Quand l’immobilier favorise la densification

Photo: Olivier Zuida Le Devoir

L’opposition à la Ville de Québec s’attend à ce que l’état du marché immobilier et le dernier rôle d’évaluation poussent un nombre grandissant de promoteurs à détruire des maisons unifamiliales et à densifier.

« Dans le nouveau rôle [d’évaluation], la valeur des terrains augmente et la valeur des maisons diminue », a remarqué le chef de l’opposition, Paul Shoiry. Selon lui, cela « incite les promoteurs à faire l’acquisition des terrains, à détruire des maisons qui sont saines et faire de la densification ».

« On coupe des arbres, on rapproche les maisons des voisins de façon exagérée », a poursuivi M. Shoiry.

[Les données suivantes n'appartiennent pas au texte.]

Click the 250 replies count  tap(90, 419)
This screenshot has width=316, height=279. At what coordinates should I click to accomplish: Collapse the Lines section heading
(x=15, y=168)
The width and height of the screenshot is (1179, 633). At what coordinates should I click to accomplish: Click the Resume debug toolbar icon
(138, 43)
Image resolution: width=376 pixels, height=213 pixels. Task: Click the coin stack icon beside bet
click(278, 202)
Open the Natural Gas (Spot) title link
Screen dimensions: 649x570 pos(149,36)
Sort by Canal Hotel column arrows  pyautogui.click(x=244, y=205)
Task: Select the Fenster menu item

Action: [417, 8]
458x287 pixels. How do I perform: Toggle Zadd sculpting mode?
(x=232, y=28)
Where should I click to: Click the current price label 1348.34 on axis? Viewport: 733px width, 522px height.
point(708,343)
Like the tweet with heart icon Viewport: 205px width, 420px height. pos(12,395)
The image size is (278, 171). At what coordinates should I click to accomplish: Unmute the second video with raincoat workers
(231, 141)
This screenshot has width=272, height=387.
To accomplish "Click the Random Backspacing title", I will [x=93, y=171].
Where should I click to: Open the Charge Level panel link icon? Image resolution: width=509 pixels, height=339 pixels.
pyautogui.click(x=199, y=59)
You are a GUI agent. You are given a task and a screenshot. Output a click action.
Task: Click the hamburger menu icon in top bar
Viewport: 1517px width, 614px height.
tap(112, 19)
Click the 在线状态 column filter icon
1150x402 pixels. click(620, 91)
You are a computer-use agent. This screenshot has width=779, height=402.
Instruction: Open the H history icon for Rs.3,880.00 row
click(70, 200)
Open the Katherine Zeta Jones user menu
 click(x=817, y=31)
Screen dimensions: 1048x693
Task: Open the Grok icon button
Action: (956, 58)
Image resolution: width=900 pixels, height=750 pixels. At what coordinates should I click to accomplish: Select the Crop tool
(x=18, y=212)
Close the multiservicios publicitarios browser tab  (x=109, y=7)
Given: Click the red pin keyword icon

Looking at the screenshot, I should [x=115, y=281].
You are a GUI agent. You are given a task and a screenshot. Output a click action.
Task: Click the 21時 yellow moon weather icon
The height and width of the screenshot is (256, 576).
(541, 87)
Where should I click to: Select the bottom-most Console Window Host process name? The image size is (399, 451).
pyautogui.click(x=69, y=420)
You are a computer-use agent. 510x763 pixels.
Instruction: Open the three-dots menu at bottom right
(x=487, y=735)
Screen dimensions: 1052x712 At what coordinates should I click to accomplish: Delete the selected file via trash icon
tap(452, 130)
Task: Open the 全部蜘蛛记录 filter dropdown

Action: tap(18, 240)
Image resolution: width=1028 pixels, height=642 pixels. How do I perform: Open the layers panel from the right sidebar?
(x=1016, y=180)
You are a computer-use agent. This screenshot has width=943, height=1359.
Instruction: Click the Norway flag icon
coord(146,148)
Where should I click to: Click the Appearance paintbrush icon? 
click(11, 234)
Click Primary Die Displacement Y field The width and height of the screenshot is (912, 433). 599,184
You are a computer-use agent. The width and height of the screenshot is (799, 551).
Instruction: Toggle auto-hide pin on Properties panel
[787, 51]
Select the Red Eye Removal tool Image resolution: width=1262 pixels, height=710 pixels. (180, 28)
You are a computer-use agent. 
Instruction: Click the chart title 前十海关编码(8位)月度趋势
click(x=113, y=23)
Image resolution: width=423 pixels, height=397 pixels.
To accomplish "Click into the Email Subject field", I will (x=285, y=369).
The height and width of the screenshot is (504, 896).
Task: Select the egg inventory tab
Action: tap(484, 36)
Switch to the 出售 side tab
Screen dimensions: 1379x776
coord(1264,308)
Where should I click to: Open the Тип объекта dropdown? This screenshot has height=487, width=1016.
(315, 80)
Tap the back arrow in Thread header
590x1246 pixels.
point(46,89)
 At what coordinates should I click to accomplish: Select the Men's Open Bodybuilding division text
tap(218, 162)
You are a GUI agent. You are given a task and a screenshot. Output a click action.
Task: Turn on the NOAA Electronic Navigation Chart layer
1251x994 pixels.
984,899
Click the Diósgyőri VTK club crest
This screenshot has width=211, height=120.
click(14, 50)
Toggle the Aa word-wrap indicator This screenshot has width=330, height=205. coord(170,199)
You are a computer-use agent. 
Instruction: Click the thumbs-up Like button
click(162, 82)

Le chef de Démocratie Québec faisait référence au nouveau rôle d’évaluation paru la semaine précédente. Malgré le ralentissement du marché immobilier, on observe à Québec une augmentation moyenne de la valeur des propriétés de 10,8 %.

Dans l’ouest de la ville, des groupes de citoyens continuent de dénoncer ce qu’ils appellent de la densification abusive. Lundi soir, lors de la séance du conseil, le Comité pour une densification respectueuse est venu déposer une analyse à ce propos.

Du temps

L’administration Labeaume rétorque que le document déposé lundi sera « considéré ». Le conseiller Rémy Normand a réitéré que la Ville avait déjà renforcé sa réglementation l’an dernier et qu’elle n’avait pas fini d’en mesurer l’impact.

« Comme ça fait un an seulement, l’effet véritable du 2020 [le nouveau règlement], on commence à peine à le percevoir. »

L’opposition affirme avoir vu plusieurs cas de densification abusive depuis l’entrée en vigueur du règlement. De son côté, M. Normand a affirmé que la Ville avait donné son aval à 63 demandes de permis au cours de cette période et que 17 autres étaient actuellement en traitement.

Le ton est de nouveau monté dans ce dossier pendant la période de questions des citoyens. « Je demeure à Sillery et mon quartier est en train de perdre son âme », a lancé une résidante avant de reprocher aux élus leur « manque de jugement ». Le maire lui a ensuite rétorqué que « c’est cette arrogance-là et cette suffisance-là, bourgeoises au possible, qui irritent toute la population ».